SMALL AND LARGE GROUPS

Small and large groups are the central activities of the GLOMUS Camp. Camp 2019 programme offers 3 parallel large groups and approximately 9 parallel small groups.

The participants are expected to attend the sessions of the selected group throughout the duration of the Camp.

No later than september 1st participants must have selected their preferred groups on https://da.surveymonkey.com/r/T7SNBRY

LARGE GROUPS

1. Glomus Orchestra

Facilitator: Jens Chr. Chappe Jensen (Royal Academy of Music, RAMA, Denmark)

This is going to be a mind-blowing orchestra with all kinds of instruments from the Middle East, East, West and South Africa, electric instruments, classical instruments - Anything Goes! The music will draw on inspiration from all of the participating countries. Some material you will have to learn by ear and some from musical notation. I will gently guide and take care of the overall structure of the music.

2. Glomus Choir

Facilitator: Merzi Rajala (Sibelius Academy, UniArts, Helsinki)

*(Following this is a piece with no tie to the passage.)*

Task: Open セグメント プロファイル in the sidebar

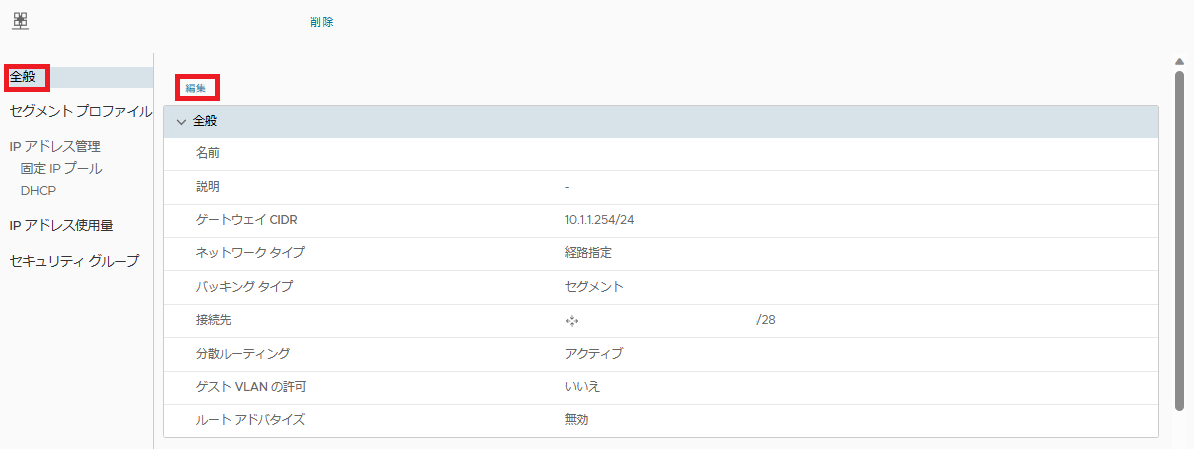Action: tap(80, 111)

The Glomus choir will work with creative approaches to using the voice in a large group setting through the vehicle of musical games, improvisation and co-creation methods. Merzi will also offer some small songs from diverse musical aesthetics to sing and create with. In addition, students are welcome to bring easy songs from their own traditions to share with the group by ear.

3. GLOMUS Cross-Arts

Facilitator: Micaela Kühn (The Danish National School of Performing Arts)

In this large ensemble we will work on creating scores for movement and sound with material collected in walks outside of the studio.

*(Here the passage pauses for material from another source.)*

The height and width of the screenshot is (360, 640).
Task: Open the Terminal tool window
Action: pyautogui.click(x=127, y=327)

The students will be first introduced to some movement practices based on active listening, movement as response to sound, movement as sound, relation of the body to the space, etc. Then, in small groups (couples or trios), they will go on a walk of observation and documentation starting at the studio and finishing in a different spot. In this walk, listening will be put into practice. The gathered documentation will then serve as a base for a common score for movement and sound that the students will work on in their groups. We will end up with small choreographic try-outs that will be shared on the last day. If the space allows it, these try-outs will be placed in different spaces in the building, in a sort of choreographic parkour.

SMALL GROUPS

1. Movement / Improvisation / Group Intelligence

Facilitators: Tine Damborg and Peder Dahlgaard (The Danish National School of Performing Arts)

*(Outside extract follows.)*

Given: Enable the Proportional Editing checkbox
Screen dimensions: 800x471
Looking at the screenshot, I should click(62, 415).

We will offer movement-based jam-sessions around the theme of e.g. sustainability (or eventually another theme that the group might like to investigate). The work will form around a generous sharing of the participants’ personal performance heritage, offering a chance to experience and explore multiple movement styles, as well as, investigating the dynamics of ‘group intelligence’. Our improvisations might embody various inner and outer impulses arising in response to words, sounds, images, kinaesthetic sensation and touch, connected to the theme and each participant will get a chance to lead the group in joint improvisations. The workshop is facilitated by Tine and Peder who will initiate the work, and if needed offer various strategies for shaping its outcome, but mostly the work taking place in this ‘small group’ will be participant/group devised.

2. Rhythmic Dialogues

Facilitators: Thomas Taylor (drums/percussion) (North Carolina Central University). Amos Darkwa Asare (percussion) (University of Cape Coast, Ghana).

This group will work with rhythm as a language for collaboration. Drawing on the roots of rhythm in West Africa and the translation of rhythmic ideas in north American jazz, the group will create a dynamic rhythmic dialogue unique to the GLOMUS camp.

3. Mali Blues and Beyond

Facilitator: Moussa Dialo (Mali / Denmark)

This group will explore music inspired by Malian rhythms, themes and language. Students can expect groovy, happy and sometimes challenging rhythms and will experiment, improvise and create based on the Malian foundation.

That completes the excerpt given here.